Task prompt:
Pull each line containing "overflow" out of the listing below.

Input data:
■ ■ ■ ■
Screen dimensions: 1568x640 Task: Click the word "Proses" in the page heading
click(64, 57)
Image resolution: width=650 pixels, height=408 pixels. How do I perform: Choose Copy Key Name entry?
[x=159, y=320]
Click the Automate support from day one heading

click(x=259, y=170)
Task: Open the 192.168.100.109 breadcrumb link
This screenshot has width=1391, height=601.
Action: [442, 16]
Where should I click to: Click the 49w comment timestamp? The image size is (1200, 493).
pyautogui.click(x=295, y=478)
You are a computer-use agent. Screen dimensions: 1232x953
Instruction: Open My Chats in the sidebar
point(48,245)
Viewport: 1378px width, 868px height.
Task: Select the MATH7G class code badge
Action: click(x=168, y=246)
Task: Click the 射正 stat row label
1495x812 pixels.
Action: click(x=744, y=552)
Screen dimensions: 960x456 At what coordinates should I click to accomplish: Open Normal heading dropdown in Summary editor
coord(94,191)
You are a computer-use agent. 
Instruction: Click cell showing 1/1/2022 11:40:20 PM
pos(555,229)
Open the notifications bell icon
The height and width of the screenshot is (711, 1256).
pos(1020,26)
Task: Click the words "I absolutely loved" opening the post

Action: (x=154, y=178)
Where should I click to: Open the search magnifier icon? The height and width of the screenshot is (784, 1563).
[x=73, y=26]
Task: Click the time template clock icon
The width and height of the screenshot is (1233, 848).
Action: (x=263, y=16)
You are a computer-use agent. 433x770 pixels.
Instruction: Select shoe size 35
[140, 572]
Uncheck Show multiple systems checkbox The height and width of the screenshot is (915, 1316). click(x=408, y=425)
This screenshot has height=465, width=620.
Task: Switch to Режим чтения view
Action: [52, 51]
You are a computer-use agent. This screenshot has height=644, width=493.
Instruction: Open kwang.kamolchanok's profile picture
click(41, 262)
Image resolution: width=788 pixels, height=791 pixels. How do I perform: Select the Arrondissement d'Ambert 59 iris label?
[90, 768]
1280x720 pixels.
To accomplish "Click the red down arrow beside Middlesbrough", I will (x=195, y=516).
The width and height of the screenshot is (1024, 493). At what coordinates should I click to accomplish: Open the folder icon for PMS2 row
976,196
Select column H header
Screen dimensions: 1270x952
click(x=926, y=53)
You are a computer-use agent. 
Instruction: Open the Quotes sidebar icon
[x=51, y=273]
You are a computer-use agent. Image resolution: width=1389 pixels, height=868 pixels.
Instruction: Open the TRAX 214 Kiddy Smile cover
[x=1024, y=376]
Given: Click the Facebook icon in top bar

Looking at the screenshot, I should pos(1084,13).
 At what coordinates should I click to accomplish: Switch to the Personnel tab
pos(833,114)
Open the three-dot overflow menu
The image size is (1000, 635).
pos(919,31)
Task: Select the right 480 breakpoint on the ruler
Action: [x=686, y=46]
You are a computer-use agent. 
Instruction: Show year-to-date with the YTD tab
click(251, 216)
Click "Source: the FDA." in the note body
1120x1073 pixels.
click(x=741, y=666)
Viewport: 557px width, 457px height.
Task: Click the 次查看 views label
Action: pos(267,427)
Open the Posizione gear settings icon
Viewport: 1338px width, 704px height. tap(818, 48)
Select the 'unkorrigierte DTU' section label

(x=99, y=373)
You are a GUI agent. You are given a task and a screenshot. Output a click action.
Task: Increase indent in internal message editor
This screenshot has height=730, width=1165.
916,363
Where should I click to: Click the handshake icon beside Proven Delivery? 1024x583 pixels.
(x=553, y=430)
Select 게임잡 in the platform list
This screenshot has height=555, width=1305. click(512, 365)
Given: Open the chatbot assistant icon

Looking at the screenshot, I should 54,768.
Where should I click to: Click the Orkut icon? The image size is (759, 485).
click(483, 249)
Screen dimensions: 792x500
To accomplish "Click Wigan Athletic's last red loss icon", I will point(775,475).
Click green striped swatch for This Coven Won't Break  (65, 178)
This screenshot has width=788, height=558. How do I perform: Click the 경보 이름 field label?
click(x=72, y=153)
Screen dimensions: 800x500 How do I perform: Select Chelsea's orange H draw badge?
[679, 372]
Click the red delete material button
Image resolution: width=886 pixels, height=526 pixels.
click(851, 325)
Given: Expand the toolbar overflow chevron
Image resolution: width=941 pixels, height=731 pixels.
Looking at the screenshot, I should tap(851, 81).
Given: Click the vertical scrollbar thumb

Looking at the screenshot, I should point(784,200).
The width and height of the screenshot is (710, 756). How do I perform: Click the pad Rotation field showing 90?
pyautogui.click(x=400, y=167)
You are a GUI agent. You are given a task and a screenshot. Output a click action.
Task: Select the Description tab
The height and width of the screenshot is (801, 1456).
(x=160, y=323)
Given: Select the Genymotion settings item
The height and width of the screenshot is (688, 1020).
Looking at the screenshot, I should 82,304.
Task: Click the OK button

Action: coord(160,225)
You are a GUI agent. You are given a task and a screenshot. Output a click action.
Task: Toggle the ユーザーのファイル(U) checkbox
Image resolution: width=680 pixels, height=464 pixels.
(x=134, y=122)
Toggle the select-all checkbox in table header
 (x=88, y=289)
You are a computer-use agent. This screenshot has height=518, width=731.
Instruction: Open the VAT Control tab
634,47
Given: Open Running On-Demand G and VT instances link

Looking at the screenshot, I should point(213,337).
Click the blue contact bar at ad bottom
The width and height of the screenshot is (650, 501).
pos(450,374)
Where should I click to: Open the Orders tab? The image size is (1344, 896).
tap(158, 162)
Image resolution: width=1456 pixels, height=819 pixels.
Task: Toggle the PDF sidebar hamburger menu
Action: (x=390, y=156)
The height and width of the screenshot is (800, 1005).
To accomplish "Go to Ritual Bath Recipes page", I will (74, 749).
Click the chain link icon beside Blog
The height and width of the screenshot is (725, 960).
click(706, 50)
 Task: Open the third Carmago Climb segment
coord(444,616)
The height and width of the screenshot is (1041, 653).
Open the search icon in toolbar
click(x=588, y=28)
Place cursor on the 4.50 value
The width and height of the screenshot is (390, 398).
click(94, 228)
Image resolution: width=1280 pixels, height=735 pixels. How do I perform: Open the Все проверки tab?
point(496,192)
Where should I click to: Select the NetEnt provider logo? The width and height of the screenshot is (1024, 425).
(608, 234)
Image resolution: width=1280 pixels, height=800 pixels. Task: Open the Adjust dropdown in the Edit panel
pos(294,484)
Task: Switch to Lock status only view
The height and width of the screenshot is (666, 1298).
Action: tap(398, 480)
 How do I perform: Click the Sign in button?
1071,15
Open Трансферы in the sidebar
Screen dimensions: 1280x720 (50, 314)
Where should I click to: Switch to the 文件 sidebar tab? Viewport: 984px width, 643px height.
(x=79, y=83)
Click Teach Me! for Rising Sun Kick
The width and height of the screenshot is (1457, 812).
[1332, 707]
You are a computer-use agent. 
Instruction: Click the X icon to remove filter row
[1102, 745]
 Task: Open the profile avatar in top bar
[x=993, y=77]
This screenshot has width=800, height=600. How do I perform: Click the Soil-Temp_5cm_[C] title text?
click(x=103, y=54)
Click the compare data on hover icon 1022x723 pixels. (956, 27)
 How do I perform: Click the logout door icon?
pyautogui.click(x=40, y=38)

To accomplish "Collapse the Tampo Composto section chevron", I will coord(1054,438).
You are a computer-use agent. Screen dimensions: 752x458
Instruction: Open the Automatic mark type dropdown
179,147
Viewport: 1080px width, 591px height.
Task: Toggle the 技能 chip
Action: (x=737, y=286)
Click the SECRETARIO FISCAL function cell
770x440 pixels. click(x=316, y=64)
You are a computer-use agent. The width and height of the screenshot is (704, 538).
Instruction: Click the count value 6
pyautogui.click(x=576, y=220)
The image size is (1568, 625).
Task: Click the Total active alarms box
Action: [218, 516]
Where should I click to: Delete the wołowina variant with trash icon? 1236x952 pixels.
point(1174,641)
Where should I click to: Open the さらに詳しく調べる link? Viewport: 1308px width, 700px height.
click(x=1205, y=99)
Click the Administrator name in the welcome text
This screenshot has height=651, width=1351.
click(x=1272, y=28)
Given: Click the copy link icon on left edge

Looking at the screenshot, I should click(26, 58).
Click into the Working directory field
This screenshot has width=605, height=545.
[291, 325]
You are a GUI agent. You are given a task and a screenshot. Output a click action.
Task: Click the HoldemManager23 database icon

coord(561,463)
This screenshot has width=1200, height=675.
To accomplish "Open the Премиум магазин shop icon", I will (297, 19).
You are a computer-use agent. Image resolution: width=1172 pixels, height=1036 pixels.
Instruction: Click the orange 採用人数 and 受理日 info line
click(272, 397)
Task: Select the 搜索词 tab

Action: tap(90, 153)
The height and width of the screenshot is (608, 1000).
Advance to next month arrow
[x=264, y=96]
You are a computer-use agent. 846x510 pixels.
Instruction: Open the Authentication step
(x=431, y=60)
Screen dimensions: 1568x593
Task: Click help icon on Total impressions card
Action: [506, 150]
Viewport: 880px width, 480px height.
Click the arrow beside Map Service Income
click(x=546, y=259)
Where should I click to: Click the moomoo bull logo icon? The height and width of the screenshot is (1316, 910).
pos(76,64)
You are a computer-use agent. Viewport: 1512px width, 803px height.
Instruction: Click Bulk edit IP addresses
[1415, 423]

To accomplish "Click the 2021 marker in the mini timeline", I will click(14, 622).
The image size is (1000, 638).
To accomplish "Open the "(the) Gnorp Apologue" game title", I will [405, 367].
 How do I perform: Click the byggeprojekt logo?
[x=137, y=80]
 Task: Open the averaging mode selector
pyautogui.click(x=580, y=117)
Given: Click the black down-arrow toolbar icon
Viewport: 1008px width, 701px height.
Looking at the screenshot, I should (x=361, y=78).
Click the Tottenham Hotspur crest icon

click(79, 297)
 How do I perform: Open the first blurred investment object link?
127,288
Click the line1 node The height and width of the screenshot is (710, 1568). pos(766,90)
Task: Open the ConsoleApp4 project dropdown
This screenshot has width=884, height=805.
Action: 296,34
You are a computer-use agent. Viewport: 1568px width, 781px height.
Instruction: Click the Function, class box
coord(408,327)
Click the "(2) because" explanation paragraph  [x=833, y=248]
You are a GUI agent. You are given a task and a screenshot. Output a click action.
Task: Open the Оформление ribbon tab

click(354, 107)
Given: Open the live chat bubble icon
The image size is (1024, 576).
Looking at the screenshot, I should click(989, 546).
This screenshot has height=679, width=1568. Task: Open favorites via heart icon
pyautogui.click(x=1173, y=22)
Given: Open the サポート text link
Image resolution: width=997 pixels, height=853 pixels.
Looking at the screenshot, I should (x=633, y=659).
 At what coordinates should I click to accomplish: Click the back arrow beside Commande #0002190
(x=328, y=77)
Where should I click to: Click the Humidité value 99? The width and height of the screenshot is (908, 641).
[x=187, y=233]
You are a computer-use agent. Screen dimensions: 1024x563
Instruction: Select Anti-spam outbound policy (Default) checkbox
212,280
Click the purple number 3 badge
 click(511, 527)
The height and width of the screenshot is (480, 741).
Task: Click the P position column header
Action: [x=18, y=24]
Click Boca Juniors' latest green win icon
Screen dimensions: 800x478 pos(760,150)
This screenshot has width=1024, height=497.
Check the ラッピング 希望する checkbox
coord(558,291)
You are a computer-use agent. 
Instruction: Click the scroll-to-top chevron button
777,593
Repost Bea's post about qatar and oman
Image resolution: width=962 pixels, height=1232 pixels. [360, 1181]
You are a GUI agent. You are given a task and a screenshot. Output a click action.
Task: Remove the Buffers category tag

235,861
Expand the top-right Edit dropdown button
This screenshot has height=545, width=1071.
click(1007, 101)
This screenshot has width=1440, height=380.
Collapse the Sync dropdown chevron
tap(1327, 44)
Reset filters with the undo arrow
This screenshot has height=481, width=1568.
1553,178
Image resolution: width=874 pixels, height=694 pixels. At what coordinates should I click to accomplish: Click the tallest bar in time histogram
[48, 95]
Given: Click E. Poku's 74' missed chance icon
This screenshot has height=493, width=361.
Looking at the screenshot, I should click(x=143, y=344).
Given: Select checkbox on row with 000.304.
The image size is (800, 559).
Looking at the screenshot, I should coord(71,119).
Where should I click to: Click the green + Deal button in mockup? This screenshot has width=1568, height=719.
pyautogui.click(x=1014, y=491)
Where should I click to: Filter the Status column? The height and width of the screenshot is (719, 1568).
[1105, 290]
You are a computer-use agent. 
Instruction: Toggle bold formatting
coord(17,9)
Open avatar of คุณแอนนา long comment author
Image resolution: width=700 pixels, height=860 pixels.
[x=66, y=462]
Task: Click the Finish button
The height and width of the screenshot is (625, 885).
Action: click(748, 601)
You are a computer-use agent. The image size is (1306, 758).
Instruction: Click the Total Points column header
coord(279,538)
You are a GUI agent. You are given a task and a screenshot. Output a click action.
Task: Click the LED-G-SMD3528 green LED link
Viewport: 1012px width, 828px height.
■ ■ ■ ■
Answer to the problem:
Open the three-dot overflow menu
Given: Expand the toolbar overflow chevron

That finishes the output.